Kommentar Klimapolitik Klimadebatte
Mittwoch, 15.05.2024
Denken die Menschen längst weiter als die Politik? Eine neue Umfrage legt das nahe, sagt Katharina Rogenhofer.

Dieser Text erschien als Kolumne bei Newsflix.at

In knapp einem Monat steht Österreich vor einer wichtigen Entscheidung: die Wahl des neuen EU-Parlaments. Doch diese Wahl geht über die bloße politische Vertretung hinaus. Sie wird den Kurs für die heimische Energiezukunft maßgeblich beeinflussen. Eine kürzlich durchgeführte Umfrage im Auftrag des KONTEXT Instituts für Klimafragen* verdeutlicht die drängende Notwendigkeit, den Ausstieg aus Öl, Kohle und Gas zu beschleunigen. Die Mehrheit der österreichischen Bevölkerung sieht dies als entscheidend an – gerade um die Sicherheit und Unabhängigkeit Europas zu gewährleisten.

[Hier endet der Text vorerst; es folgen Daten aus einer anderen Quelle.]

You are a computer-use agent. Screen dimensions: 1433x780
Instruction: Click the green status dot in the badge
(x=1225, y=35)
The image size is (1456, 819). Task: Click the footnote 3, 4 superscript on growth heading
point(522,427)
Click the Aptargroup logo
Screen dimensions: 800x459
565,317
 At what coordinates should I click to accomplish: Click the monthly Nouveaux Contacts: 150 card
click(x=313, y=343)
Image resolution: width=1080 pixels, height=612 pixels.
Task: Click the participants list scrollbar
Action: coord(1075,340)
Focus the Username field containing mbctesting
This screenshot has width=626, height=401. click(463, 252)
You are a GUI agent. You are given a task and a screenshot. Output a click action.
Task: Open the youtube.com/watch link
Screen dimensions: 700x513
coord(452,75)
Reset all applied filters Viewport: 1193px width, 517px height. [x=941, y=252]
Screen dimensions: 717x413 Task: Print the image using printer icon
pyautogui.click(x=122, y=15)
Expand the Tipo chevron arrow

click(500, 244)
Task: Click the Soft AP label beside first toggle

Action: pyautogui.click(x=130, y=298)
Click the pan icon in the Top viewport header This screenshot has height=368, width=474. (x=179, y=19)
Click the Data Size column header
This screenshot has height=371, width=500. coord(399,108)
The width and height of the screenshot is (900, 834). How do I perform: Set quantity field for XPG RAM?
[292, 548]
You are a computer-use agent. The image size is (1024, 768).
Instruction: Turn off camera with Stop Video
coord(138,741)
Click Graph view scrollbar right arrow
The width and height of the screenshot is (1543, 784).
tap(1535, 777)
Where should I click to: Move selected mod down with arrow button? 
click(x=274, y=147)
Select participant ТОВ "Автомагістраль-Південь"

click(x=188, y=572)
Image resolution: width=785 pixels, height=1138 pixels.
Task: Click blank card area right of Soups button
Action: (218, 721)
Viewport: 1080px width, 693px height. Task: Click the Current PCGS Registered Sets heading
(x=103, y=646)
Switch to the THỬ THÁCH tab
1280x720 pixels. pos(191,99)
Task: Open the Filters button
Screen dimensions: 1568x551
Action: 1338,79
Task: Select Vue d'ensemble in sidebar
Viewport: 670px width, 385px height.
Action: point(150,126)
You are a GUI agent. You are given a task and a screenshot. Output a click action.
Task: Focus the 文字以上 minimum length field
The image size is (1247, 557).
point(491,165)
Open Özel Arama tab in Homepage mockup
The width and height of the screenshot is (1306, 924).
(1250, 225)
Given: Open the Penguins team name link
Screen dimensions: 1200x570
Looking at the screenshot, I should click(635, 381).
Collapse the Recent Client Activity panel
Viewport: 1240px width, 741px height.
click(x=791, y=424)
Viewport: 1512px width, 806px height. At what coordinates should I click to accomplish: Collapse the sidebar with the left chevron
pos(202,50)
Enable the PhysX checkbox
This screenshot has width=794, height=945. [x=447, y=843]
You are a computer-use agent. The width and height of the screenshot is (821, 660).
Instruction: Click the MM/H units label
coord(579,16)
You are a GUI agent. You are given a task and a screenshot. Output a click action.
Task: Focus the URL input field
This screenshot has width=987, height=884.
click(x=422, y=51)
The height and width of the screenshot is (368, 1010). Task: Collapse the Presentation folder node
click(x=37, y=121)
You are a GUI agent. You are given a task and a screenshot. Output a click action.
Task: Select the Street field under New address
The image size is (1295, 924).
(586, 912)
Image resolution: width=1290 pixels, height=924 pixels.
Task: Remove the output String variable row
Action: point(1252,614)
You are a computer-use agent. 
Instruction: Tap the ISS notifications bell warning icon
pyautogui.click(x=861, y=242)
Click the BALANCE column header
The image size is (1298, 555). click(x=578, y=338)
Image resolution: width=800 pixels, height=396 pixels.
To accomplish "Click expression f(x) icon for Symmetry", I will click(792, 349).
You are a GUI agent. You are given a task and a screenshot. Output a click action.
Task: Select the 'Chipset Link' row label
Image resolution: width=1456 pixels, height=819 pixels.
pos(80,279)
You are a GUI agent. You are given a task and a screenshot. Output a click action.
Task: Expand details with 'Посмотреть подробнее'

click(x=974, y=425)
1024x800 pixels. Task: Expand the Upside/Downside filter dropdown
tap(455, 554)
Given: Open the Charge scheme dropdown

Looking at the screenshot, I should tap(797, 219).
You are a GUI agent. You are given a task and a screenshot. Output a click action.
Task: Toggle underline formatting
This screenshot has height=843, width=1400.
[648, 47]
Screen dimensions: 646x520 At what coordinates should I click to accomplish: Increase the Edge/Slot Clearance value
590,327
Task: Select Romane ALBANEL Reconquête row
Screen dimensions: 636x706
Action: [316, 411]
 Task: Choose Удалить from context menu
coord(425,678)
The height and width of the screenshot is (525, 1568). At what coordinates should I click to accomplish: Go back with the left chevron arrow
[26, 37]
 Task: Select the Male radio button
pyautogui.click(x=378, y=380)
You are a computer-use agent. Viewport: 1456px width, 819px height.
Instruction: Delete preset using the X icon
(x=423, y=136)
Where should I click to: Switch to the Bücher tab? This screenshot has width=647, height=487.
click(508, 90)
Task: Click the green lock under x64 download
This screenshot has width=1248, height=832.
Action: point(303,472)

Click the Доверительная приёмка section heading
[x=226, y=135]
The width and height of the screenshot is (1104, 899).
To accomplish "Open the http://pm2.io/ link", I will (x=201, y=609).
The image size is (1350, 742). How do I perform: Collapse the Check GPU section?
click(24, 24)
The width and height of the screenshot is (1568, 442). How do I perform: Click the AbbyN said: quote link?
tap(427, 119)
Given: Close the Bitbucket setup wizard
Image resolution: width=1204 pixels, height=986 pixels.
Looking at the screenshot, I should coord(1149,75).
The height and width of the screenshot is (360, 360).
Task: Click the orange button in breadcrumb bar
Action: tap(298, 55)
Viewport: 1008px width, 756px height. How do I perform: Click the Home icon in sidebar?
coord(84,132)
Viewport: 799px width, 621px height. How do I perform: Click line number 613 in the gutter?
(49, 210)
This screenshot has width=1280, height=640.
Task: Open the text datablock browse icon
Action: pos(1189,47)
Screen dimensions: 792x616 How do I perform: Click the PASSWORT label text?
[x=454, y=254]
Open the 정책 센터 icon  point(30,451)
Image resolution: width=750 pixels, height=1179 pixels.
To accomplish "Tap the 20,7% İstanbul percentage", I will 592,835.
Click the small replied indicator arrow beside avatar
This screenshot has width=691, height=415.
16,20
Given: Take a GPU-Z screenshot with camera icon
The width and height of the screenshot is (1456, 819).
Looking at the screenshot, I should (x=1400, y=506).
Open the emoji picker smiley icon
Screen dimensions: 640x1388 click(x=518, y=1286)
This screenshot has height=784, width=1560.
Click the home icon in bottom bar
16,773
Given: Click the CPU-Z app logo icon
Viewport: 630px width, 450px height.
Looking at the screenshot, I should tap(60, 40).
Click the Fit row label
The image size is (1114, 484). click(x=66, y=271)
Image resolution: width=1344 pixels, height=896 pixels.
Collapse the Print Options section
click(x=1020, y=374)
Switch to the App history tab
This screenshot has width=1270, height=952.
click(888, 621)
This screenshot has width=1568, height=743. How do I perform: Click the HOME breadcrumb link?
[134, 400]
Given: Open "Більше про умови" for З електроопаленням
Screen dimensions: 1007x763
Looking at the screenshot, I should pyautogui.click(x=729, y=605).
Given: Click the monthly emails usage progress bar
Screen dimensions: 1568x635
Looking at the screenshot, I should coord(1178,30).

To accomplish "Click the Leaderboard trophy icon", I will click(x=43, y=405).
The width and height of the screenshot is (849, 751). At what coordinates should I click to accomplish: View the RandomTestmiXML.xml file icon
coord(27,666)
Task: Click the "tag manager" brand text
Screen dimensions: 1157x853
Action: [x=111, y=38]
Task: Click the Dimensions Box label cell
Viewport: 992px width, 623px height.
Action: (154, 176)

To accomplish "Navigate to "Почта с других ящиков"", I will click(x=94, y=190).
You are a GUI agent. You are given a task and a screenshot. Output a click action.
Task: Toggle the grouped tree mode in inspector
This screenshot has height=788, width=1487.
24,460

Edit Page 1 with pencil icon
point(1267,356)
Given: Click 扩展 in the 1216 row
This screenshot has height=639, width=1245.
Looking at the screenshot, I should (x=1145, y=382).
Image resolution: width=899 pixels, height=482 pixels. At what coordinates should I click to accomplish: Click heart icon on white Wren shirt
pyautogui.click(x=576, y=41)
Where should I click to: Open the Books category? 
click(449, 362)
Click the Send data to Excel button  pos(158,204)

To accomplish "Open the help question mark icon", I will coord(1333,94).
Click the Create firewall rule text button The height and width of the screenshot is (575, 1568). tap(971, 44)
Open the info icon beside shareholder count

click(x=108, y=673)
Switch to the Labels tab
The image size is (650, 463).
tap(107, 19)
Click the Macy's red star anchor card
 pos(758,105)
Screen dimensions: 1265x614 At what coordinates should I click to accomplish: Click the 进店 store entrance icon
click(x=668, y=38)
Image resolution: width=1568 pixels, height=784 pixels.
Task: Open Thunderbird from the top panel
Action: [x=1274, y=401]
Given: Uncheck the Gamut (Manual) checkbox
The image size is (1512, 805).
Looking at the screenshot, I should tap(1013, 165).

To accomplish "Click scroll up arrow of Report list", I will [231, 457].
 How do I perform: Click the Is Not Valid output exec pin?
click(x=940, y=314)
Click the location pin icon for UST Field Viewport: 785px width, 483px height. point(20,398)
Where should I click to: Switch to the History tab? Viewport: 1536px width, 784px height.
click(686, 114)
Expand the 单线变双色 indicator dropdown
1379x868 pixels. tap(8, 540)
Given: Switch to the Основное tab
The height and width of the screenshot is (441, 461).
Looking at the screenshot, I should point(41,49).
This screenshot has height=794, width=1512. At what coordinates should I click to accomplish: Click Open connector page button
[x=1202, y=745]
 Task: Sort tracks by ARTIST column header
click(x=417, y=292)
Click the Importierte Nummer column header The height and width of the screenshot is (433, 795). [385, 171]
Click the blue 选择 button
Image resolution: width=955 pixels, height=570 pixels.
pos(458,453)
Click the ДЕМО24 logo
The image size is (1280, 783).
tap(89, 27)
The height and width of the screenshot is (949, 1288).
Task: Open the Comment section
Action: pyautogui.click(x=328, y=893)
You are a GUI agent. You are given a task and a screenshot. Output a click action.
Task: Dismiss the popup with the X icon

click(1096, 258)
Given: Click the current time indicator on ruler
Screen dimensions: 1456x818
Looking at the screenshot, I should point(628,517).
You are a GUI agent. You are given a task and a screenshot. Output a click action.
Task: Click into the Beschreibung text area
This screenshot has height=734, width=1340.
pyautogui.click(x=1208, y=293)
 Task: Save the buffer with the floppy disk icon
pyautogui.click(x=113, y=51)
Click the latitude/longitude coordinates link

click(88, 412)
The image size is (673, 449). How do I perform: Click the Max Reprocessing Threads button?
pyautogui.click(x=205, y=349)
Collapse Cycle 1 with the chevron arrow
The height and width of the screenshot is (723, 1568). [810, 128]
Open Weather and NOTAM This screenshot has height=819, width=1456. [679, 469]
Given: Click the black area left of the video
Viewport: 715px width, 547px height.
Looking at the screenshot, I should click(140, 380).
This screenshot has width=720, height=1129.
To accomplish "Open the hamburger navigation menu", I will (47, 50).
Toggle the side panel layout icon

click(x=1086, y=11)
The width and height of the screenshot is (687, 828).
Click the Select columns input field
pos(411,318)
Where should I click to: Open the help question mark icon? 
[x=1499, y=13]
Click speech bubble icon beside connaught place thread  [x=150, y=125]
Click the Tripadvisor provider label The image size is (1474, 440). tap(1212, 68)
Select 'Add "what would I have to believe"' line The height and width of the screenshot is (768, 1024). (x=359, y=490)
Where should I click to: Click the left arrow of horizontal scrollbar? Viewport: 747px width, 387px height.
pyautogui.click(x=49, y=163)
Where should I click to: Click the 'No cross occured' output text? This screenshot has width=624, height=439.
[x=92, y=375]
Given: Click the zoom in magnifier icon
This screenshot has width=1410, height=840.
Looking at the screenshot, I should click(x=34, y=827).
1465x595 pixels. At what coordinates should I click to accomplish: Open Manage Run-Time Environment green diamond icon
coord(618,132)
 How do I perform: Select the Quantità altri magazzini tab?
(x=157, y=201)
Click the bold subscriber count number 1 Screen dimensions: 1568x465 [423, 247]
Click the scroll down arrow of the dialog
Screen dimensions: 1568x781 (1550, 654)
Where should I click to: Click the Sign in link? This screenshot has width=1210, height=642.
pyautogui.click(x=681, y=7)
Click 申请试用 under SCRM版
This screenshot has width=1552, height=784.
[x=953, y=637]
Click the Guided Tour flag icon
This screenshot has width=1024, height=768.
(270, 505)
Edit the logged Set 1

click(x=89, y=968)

Umfrageergebnisse sprechen klare Sprache

Mehr als zwei Drittel der Befragten empfinden den bisherigen Fortschritt beim Klimaschutz als zu langsam. Besonders erneuerbare Energien werden als Schlüssel zur Unabhängigkeit Europas gesehen. Photovoltaikanalagen auf Dächern und Windräder zeigen die Möglichkeit auf, die notwendige Energie sauber vor Ort zu produzieren. Um unabhängig von Energieimporten zu werden, sehen deshalb über 80 Prozent der in Österreich lebenden Menschen es als zentrale Aufgabe der EU, den Ausbau dieser nachhaltigen Energiequellen rascher voranzutreiben.

Die Ergebnisse der Umfrage im Detail

  • Es ist für die Sicherheit und Unabhängigkeit in Europa wichtig, dass die EU den Ausstieg aus Öl, Kohle und Gas beschleunigt: 68,1 Prozent stimmen zu
  • Die EU muss mehr erneuerbare Energien ausbauen, um unabhängig von Energieimporten zu werden: 82,4 Prozent stimmen zu
  • Sanieren von Gebäuden und nachhaltige Heizformen senken unsere Abhängigkeit von anderen Ländern und tragen maßgeblich zum Klimaschutz bei: 80,8 Prozent stimmen zu
  • Ich habe den Eindruck, dass gerade rund um Wahlen in der klimapolitischen Debatte viele Falschinformationen gestreut werden: 80,0 Prozent stimmen zu
  • Ich erwarte mir, dass sich österreichische VertreterInnen auf EU-Ebene stärker für Klimaschutz einsetzen: 71,4 Prozent stimmen zu

Die Umfrage wurde von marketagent durchgeführt, 1.000 Nettointerviews, Personen zwischen 14 und 75 Jahren, Feldarbeit zwischen 25. April und 2. Mai 2024. "Stimmen zu" heißt "stimme eher zu" oder "stimme ganz zu".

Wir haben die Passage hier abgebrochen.